2018-04-10T014240Z_2_LYNXMPEE381SM_RTROPTP_4_GERMANY-POLITICS.JPG

FILE PHOTO - German Chancellor Angela Merkel leads her cabinet meeting in Berlin, Germany March 28, 2018. REUTERS/Fabrizio Bensch

 

BERLIN (Reuters) - Chancellor Angela Merkel will need to draw on all her experience to forge some team spirit among her new cabinet at a two-day retreat starting on Tuesday, with ministers already squabbling after just a month in office.

 

Simmering antipathy between the coalition partners - Merkel's conservatives and the left-leaning Social Democrats (SPD) - boiled over at the weekend in a row over law and order, ending any honeymoon period for the awkward allies.

 

The two groups only agreed to team up to prolong their "grand coalition" - in power since 2013 - because they were desperate to avoid fresh elections, after they both haemorrhaged support in last September's national poll.

 

They have achieved little since taking office last month. Merkel will use the meeting at Schloss Meseberg, her country residence outside Berlin, to try to end the cabinet bickering and launch a flood of reforms before the summer break.

 

"I now expect a list of priorities: what should happen this year, what next year," said Andrea Nahles, who is expected to take over as SPD leader later this month. "The chancellor's most important task is to get government business up and running."

 

Nahles has chosen to stay outside the cabinet, instead opting to lead the SPD parliamentary group - a role that allows her both to press the government to pass reforms important to her party members and to criticise the conservatives.

 

The pressure is on for both camps to deliver.
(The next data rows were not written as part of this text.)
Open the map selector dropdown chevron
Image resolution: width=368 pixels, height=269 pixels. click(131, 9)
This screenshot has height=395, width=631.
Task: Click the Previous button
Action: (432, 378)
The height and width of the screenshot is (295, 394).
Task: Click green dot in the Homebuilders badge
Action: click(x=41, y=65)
Their coalition deal includes a clause that foresees reviewing government progress after two years - giving each the opportunity to leave the alliance if it is not working for them.

 

An Infratest Dimap poll for ARD published on Thursday showed just 32 percent of respondents were happy with the government.

 

The government situation is complicated by a regional election in Bavaria in October, at which Merkel's Bavarian sister party, the Christian Social Union (CSU), fears losing its absolute majority if the far right makes gains.

 

Aiming to see off the rising far-right Alternative for Germany (AfD), CSU Interior Minister Horst Seehofer said last month Islam does not belong to Germany - a comment that infuriated the SPD.

 

Coalition sources say the art of governing in the coalition will be to find a happy medium between substantive policy work and party political skirmishes that allow the camps to differentiate themselves from each other.

 

With over six months gone since September's election, Merkel is keenly aware that voters expect the government to address their economic, social and security concerns quickly. In the past, she has used cabinet retreats as team-building exercises.

 

NATO chief Jens Stoltenberg and European Commission President Jean-Claude Juncker are invited to Tuesday's meeting - a way of Merkel signalling to her cabinet the importance of the biggest European Union country having a stable government.